The announcement comes at a difficult time. ByteDanceTikTok’s Chinese parent company narrowly avoided a US ban in January over data protection concerns.

In Europe, regulators and governments are stepping up pressure on social media platforms over child safety, a dynamic that makes the company’s willingness to commit billions to European infrastructure as much a business necessity as a political calculation.

The same day TikTok announced the Lahti center, Greece announced that it would ban entry to children under 15 years of age of social media from January 2027, and its prime minister explicitly asked the EU to do the same.

The political reception in Finland has been mixed. The Finnish Ministry of Defense approved the first investment in a data center in 2024 without informing elected politicians.

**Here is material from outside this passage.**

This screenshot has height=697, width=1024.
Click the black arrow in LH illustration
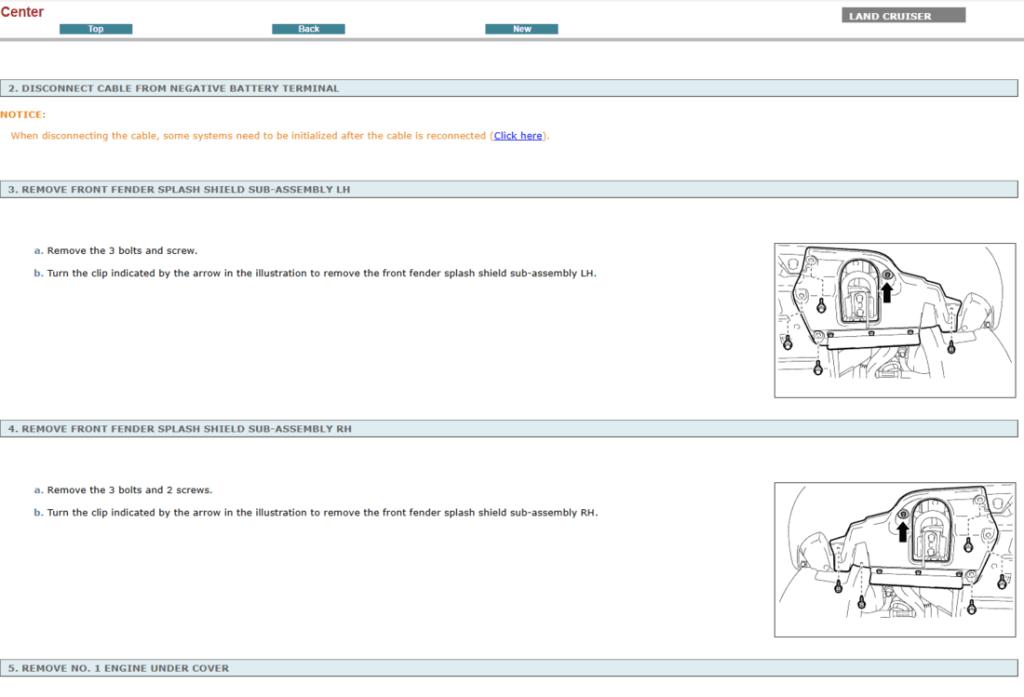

Wille Rydman, then Minister of Economic Affairs, publicly called for the project to be “reconsidered” when it became public, citing security concerns and what he described as a lack of transparency around the company’s plans.

Rydman told Finnish public broadcaster Yle that he hoped TikTok’s local real estate partner would reconsider whether it wanted TikTok as a tenant. The mayor of Lahti, Niko Kyynäräinen, had a different opinion and considered the investment to be substantial for a city of its size.

Finland has become an increasingly popular location for hyperscale data center investment, attracting major operators including Microsoft and Google, in part due to its cool climate, access to low-cost renewable energy and stable regulatory environment.